🤖 AI Summary
Neural text-to-SQL generation heavily relies on high-quality, manually annotated SQL queries—a major bottleneck in low-resource settings. Method: This paper proposes an execution-guided reinforcement learning (RL) framework that leverages question-answer pairs as weak supervision, eliminating dependence on gold-standard SQL annotations. It reformulates SQL generation as an execution-driven RL task and introduces Group Relative Policy Optimization (GRPO), a novel policy optimization framework designed for stable training under sparse, database-execution-based rewards. Contribution/Results: The approach significantly enhances symbolic reasoning and generalization capabilities. On the Spider benchmark, it improves SQL execution accuracy from 31.49% to 49.83% and reduces error rate to 14.71%. Remarkably, its performance approaches that of SQLCoder-70B—a model with an order-of-magnitude larger parameter count—establishing a new paradigm for resource-efficient, execution-aware text-to-SQL generation.
📝 Abstract
In this work, we study the problem of code generation with a large language model (LLM), with a focus on generating SQL queries from natural language questions.

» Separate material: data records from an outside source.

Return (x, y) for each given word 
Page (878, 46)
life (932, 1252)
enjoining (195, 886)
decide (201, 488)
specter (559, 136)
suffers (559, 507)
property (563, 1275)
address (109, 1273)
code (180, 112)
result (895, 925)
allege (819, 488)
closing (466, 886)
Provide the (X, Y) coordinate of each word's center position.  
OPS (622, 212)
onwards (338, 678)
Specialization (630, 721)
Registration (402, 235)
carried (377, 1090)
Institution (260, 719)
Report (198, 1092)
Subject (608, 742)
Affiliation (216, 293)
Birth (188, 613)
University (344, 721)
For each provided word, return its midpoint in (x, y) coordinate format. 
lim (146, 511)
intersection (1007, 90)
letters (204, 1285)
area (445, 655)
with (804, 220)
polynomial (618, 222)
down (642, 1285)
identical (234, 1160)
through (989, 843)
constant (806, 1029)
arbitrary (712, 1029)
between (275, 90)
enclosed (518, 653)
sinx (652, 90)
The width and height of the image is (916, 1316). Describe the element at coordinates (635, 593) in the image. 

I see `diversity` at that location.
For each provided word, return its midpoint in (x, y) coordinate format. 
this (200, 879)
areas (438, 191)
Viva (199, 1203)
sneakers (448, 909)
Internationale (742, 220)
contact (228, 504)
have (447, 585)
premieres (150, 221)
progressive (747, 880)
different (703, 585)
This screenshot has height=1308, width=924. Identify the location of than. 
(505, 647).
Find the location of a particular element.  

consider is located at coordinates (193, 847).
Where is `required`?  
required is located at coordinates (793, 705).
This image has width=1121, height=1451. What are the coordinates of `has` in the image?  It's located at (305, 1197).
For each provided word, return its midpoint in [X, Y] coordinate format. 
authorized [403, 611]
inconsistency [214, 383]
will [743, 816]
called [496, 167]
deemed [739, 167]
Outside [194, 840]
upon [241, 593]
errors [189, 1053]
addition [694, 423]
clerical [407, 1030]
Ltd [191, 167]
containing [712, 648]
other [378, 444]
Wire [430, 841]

We ask: Instead of using supervised fine tuning with text-code pairs, can we tune a model by having it interact with a database engine? We frame this problem as a reinforcement learning problem where the model receives execution-based feedback from the environment in the form of scalar rewards. These rewards penalize execution failures and assign positive values when a query returns a correct answer. We use the rewards within the Group Relative Policy Optimization (GRPO) framework. We use a tabular reasoning benchmark to test and evaluate our findings. We find that with only weak supervision in the form of question-answer pairs, RL-tuning improves the accuracy of model generated SQL code from 31.49 to 49.83 while reducing error percentage from 25.43% to 14.71%. This improvement allowed the model nearly match the performance performance to the larger SQLCoder-70B model. Our work demonstrates the potential of using execution-based feedback to improve symbolic reasoning capabilities of LLMs.